Naturalistic novels portray the corrupting influences of society, on an individual. Most importantly, or at least in Theodore Dreiser's "An American Tragedy" and John Dos Passos' "USA" trilogy, an increase in materialism or money directly causes a decrease in morality. For my sophomore year at Tulane, an increase in popularity meant a decrease in academics. Whereas freshman year I rocked it grade-wise, a pretty hectic seven day a week drinking schedule made a mockery of my hard earned gpa. Not too bad, but I just could not balance my life as a nightly liquor special follower, to my rather easy class schedule. The popularity was not my own, but rather, my new roommate's, Lisa, a young Julia Roberts Doppelganger, who was dating a Fraternity guy. I was just along for the ride. A repressed, bitter, but profoundly more innocent Elizabeth Perkins playing Demi Moore's roommate in the film "About Last Night."
My second partner in crime sophomore year of Tulane was a girl from our freshman year floor named Suzanne. This four time Prom Queen winner could annunciate perfectly even when under the influence. Suzanne was my own personal Trent Conway from "Six Degrees of Separation" who instructs Will Smith's character to use the word "sofa" instead of "couch." Teaching me all of the rules and affectations to the East Coast, Mid-Atlantic, WASP life. I felt like Eliza Doolittle under her care and nurture. Her blaring white teeth, golden blonde hair, perfect posture and manners were good for me to be around. It was quite interesting for me to compare her background to the nuveau riche Midwestern society I had grown up with.
I was always so irate with Suzanne's complacency when it came to others who were rude or had bad manners. "Don't you want to punch him in the face? Slash his tires? Don't you NEVER want to talk to that girl AGAIN? Don't you want to scratch her eyes right out of her head?" I would beg, Sicilian blood boiling "Don't you know how to hold a grudge?" I would ask. She knew not of this-she only knew how to shine, smile and not be reactive, regardless. I envied her self-control. Suzanne only slipped a few times, when she must have been truly upset with someone's behavior, and only in those instances, could pull out a deadly arsenal of backhanded compliments to disarm her enemy. Wow - this was a new way to operate, I thought, as I always wore my heart and emotions on my sleeve - taking other people's words and actions way too seriously, as a personal affront on my being. Sicilians know nothing of the term "you get more flies with honey." I wished I had met Suzanne earlier, I could have used her help years before.
Lisa and I had a corner room on the top floor of Irby Hall and shared a bathroom with six other girls. Suzanne had a single in the JL - a girls only dormitory hall set in a timeless old gothic building. Whereas my dorm had the charm of a Motel 6, Suzanne's JL was like a B&B. She had a sink in her room and a huge window with a billowy, sheer drape on the second floor overlooking a green lawn. Before leaving for the night to party, Suzanne would set up her room like a scene in a Harlequin novel; open window, dimmed light and music playing on low. She really could set the mood. Jena was busy between rushing a new sorority and her new, older boyfriend, but also lived in JL. Our good friend Grace, was also MIA sophomore year, having transferred to West Virginia to be with her boyfriend, a major step down for the talented Grace, but she wanted to give her love a chance.

> **Supplied records**:
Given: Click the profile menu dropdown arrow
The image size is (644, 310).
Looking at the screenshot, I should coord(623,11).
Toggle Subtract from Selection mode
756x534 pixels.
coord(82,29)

> **Challenges**:
• 1. Name every person from the narrator's own life at Tulane who is mentioned by name in the Tulane memoir.
• 2. Please extend the Tulane memoir with a new paragraph that picks up after its last sentence.
The lines above come from a separate source and have no connection to the text.

> **Responses to the tasks**:
• 1. Lisa, Suzanne, Jena, Grace

• 2.
Sophomore year was all about enjoying the nightlife of New Orleans for the first time, and having crushes. I think we all had crushes on a revolving group of guys - some just known as "bagel guy" or "math guy." If we were really good, we could estimate what time said boy left class and from which building to ensure we were geographically situated correctly to cause a run-in. It was a good thing for me to have crushes as I had no interest in any boys on campus at all freshman year. The one date I was asked out on fizzled quickly as I was supposed to meet the guy, another innocent freshman from the south, by the pay phone in front of the UC. Since I had lost my glasses and had no spare, I guess we both stood out there in the dark without noticing the other. Or at least that is what I would like to believe.
Tulane was over 50% Greek, so a lot of your friends did belong somewhere, however, Lisa, Suzanne and I were "Independents." Lisa's boyfriend, Matt, was a super tall, broad shouldered, blond architecture student one year ahead of us and hailing from Chappaqua, NY. He was in a pretty heterogeneous fraternity with guys just as happy not being in a fraternity.
Matt's fraternity had recently been kicked off of campus, due to disobeying the national order not to host their annual "Pit" party, an enormous insurance risk. The "brothers" would dig a giant pit in their house's backward on Broadway, fill it with water and grab unknowing victims off the street and throw them into said "Pit." I was one of those victims, but due to my forethought, managed to throw my brand new pack of cigarettes out to Suzanne just in time so they could stay dry. Even at only $1.60 a pack, smokes were still held at a high premium. We even kept a "butt box" back at our dorm room which held a collection of cigarette butts with a little bit of tobacco left in them in case you were broke and having a nic fit.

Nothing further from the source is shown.